Muchos han sepultado el Sínodo antes de su comienzo. Nada más fácil que lanzar algunas frases divertidas al aire para poner sordina a este gran acontecimiento eclesial; y si puede ser mediante los tópicos al uso, mejor todavía.
Sin embargo, quien viva la Iglesia como el lugar donde continuamente se despliega la energía del Espíritu para construir una humanidad nueva, no puede ser insensible al significado de esta Asamblea. Quienes hablan de que todo está «atado y bien atado» antes de que comiencen las sesiones, debieran examinar con más cuidado algunos aspectos que quizás pasan desapercibidos a priori.
Quienes esperan de este Sínodo un reajuste de parcelas de poder dentro de la Iglesia, no pueden sino quedar defraudados. Por el contrario, se trata en esta ocasión de revitalizar el hogar eclesial, de recentrar las energías suscitadas en la Iglesia sobre lo que en ella es más sustantivo: la misión entendida como el anuncio gozoso de la fidelidad de Dios con el hombre, que se ha hecho carne en Jesucristo y que perpetúa su operatividad a través del cuerpo eclesial presente en medio de la historia.
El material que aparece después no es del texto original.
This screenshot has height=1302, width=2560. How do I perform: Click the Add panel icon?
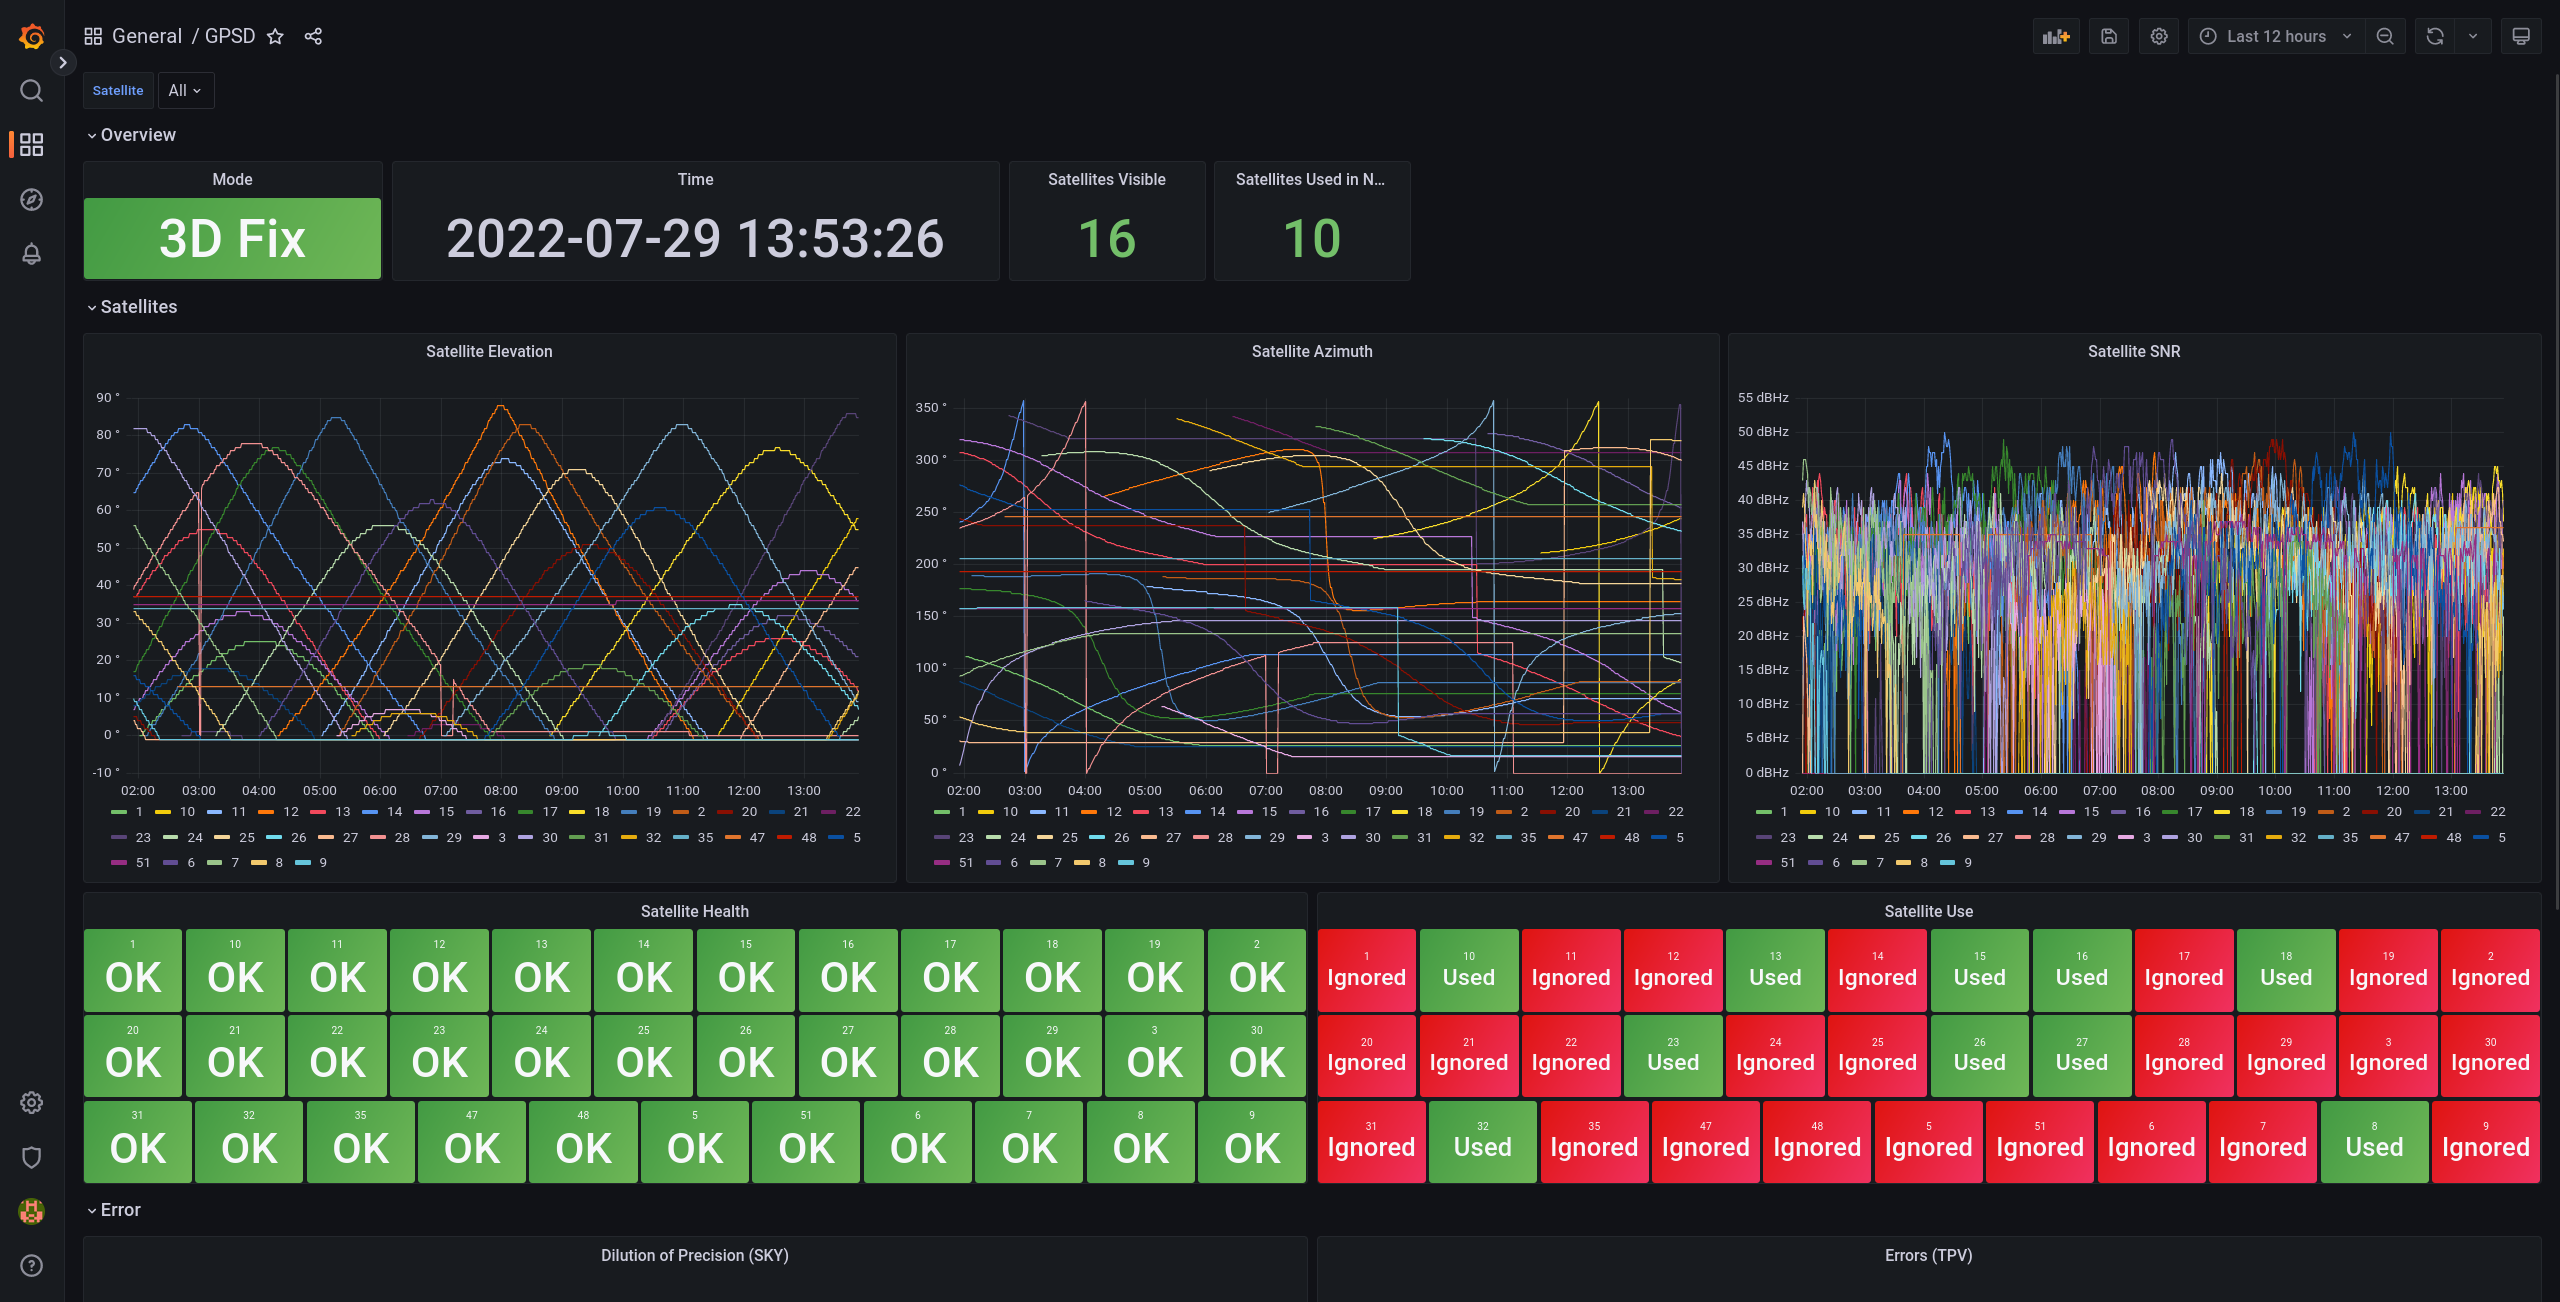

¿Qué tiene que ver todo esto especialmente con el laico? Ante todo, que la situación objetiva del laico permite trasparentar mejor la noción de la Iglesia como el dilatarse por todo el mundo de un acontecimiento capaz de generar un pueblo, capaz de hacerse presencia encontrable para todo hombre y en todo tiempo. En segundo lugar, que es imposible mantener una adecuada tensión misionera, una modalidad evangelizadora que afronte la cultura de nuestro tiempo, sin el concurso del pueblo de Dios entendido como tal. Más aún: el primer y más expresivo contenido de la evangelización es la evidencia de una unidad inexplicable para el hombre, y sin embargo, presente; por supuesto, no una agregación meramente sociológica, estructurada alrededor de algunos «lugares» preestablecidos y aceptados, sino una unidad en la que están comprometidas la libertad y la responsabilidad de cada uno.
Es en este sentido en el que cobra profunda importancia el papel revitalizador de los movimientos eclesiales. Precisamente porque ellos muestran de un modo más expreso lo que es vocación de toda la Iglesia: ser el instrumento a través del cual Cristo mueve a cada hombre y al mundo hacia su destino de salvación.
Se entiende así el gesto del Santo Padre, invitando a participar en el aula sinodal a diversos fundadores y responsables de movimientos eclesiales. No como un simple reconocimiento de tales o cuales frutos que pueden colocarse en el haber de dichos movimientos, sino como una invitación a que éstos comuniquen su experiencia de vida al conjunto de la Iglesia y se realicen cada vez más, a través de una generosa disponibilidad, como parte de la misma.